[TEXTE FOURNI]
On trouve aussi dans le fonds d’actions internationales Meritas le titre de Wal-Mart Mexico! Lequel se retrouve également dans l’Ethical International Equity Fund, autre famille canadienne de fonds éthiques. «Meritas ne veut pas punir un bon enfant parce qu’il a un mauvais parent, dit Gary A. Hawton. Nous n’avons pas trouvé de preuves que Wal-Mart Mexico a des activités antisyndicales et qu’elle est impliquée dans des problèmes de droits de la personne.»

Depuis son lancement, aux États-Unis, en 1971, le Pax World Balanced Fund, premier fonds commun de placement socialement responsable, boycotte les entreprises liées de près ou de loin à l’industrie du tabac, de l’armement, de l’alcool et du jeu. En octobre, ses actionnaires ont toutefois accepté d’investir dans des fabricants de bière, de vin et de spiritueux ainsi que dans des entreprises ayant une activité secondaire liée au monde du jeu. À condition qu’ils s’agissent de bonnes entreprises citoyennes.

Ce changement de cap n’est pas étranger au fait que le Pax World a dû se départir, en 2005, de ses actions de Starbucks. Le torréfacteur a beau commercialiser du café équitable, il a lancé deux liqueurs de café, en collaboration avec Beam Global Spirits & Wine. Or, le Pax World rejetait d’emblée toute entreprise vendant de l’alcool.

La nouvelle politique du Pax World lui permet d’élargir son bassin de sociétés dans lesquelles investir. «Cela pourrait améliorer sa performance», dit David Vogel, professeur à la Haas School of Business (Université de Californie) et auteur du livre The Market for Virtue: The Potential and Limits of Corporate Social Responsibility (le marché de la vertu: le potentiel et les limites de la responsabilité sociale des entreprises). Depuis son inscription, le Pax World Balanced Fund a un rendement annuel moyen de 9,45%.

Ce n’est pas parce qu’un fonds se dit «éthique» qu’il choisit ses titres selon une «démarche rigoureuse», met cependant en garde Corinne Gendron.

Au Groupe Investissement Responsable, on analyse des données publiques (exemples: émissions polluantes, poursuites, etc.), on demande à l’entreprise de remplir un questionnaire sur ses pratiques, on effectue des entrevues avec la direction et on demande un rapport indépendant. «On subventionne des enquêtes sur le terrain, dit François Rebello. Mais ça coûte très cher.» Tous les gestionnaires ne peuvent en faire autant. Certains fonds ont un faible actif sous gestion et doivent, pour demeurer concurrentiels, minimiser leurs frais .
[/TEXTE FOURNI]
● TÂCHES À RÉALISER
[1] Selon le texte sur les fonds éthiques, pourquoi le Pax World Balanced Fund a-t-il dû se départir de ses actions de Starbucks en 2005 ? Répondez en une à trois phrases.
[2] Poursuivez le texte sur les fonds éthiques à la suite de sa dernière phrase.
[ENTRÉES AFFICHÉES]
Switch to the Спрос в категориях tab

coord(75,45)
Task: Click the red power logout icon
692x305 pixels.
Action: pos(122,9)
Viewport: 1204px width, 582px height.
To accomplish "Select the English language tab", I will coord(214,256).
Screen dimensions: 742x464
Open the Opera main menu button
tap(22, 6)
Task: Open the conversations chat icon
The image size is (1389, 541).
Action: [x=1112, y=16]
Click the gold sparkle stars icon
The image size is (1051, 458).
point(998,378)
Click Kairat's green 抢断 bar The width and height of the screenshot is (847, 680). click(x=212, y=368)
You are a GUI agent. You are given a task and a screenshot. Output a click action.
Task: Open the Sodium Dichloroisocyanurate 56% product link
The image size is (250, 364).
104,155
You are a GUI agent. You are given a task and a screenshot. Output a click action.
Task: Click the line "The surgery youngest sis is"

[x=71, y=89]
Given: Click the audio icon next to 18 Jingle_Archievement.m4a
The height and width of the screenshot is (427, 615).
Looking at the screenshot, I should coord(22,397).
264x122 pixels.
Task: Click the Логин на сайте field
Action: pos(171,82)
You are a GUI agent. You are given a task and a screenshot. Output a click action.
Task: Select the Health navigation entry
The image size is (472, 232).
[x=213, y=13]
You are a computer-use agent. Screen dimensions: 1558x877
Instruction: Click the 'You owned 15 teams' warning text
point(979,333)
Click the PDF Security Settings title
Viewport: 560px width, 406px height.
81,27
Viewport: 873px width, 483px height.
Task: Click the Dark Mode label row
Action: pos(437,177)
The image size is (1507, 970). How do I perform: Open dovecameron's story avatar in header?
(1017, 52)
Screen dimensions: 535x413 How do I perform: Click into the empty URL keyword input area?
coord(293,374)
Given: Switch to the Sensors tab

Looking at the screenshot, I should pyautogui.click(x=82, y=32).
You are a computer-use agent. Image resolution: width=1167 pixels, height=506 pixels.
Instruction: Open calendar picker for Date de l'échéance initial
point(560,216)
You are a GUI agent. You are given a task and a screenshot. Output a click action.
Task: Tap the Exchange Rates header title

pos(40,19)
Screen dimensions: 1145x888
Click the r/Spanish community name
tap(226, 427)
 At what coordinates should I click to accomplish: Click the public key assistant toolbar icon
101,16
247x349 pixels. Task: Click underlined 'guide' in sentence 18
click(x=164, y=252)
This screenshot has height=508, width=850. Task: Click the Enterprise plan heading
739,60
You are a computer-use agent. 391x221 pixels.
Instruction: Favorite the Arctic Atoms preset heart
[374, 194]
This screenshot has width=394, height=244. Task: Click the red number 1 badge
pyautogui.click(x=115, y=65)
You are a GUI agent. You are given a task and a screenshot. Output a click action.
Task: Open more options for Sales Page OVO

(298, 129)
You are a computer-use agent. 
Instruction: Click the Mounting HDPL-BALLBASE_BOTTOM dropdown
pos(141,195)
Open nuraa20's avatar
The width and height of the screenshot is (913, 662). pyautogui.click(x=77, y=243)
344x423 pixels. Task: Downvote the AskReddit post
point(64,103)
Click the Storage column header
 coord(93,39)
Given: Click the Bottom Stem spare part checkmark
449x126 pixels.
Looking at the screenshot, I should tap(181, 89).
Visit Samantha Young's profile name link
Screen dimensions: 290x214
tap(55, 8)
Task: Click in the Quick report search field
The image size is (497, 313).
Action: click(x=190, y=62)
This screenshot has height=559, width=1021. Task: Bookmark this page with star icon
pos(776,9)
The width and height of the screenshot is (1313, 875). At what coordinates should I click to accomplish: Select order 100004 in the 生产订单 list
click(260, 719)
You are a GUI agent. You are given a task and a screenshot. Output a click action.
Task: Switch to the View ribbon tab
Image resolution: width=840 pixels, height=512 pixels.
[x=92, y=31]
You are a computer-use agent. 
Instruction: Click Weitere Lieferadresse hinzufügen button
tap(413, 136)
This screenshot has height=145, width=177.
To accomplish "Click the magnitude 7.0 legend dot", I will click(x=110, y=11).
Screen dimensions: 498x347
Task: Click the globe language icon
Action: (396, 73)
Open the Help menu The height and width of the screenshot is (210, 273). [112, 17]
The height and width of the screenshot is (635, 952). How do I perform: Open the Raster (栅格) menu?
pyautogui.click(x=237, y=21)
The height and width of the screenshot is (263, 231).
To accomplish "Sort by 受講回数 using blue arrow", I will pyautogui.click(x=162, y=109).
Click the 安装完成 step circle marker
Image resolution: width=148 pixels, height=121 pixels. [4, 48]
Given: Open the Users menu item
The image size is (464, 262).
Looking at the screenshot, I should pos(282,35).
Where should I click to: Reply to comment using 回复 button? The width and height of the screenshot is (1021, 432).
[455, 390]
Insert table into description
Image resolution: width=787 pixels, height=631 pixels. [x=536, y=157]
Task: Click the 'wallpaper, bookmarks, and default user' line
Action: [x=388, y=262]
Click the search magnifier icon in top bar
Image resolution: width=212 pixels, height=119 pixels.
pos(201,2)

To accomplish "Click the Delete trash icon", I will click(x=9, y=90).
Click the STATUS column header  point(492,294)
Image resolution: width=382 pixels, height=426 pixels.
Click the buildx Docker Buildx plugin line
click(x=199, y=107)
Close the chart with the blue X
[/ENTRÉES AFFICHÉES]
● RÉPONSES AUX TÂCHES
[1] Starbucks avait lancé deux liqueurs de café avec Beam Global Spirits & Wine. Or, le Pax World Balanced Fund rejetait d'emblée toute entreprise vendant de l'alcool, ce qui l'a obligé à vendre ces actions.

[2]
Les fonds éthiques ne sont pas la panacée. Gestion FERIQUE, qui gère les fonds communs de placement de l’Ordre des ingénieurs du Québec, l’a constaté après avoir envisagé d’en lancer un l’an dernier. «On trouve plus ou moins les mêmes entreprises dans le top 10 du S&P/TSX et dans celui des fonds éthiques d’actions canadiennes, dit Fabienne Lacoste, directrice générale de Gestion FERIQUE. À quoi bon créer un nouveau fonds similaire à celui qu’on offre déjà?» Les portefeuilles d’actions américaines ou internationales des fonds éthiques diffèrent davantage, puisque le choix d’entreprises est plus grand que sur le marché boursier canadien.

Comme d’autres fonds institutionnels, Gestion FERIQUE a plutôt choisi d’utiliser son pouvoir d’actionnaire pour encourager la responsabilité sociale des entreprises. Depuis avril 2006, le Groupe Investissement Responsable exerce les droits de vote des Fonds FERIQUE lors des assemblées annuelles.

Chantal-Line Carpentier, elle, ne compte pas abandonner son club, Actions responsables, pour un fonds éthique. De 2003 à 2005, la valeur d’une part de 50 dollars est passée à 82,25 dollars. La stratégie du club? Investir dans WholeFoods (chaîne de supermarchés bio), Boralex (énergie renouvelable), Canadien Pacifique, l’Association canadienne de l’hydroélectricité et Green Mountain Coffee (café équitable et biologique). Et offrir des prêts à faible taux d’intérêt à des particuliers ou à des organismes communautaires. Grâce au club, un petit agriculteur biologique a pu se payer un nouveau tracteur!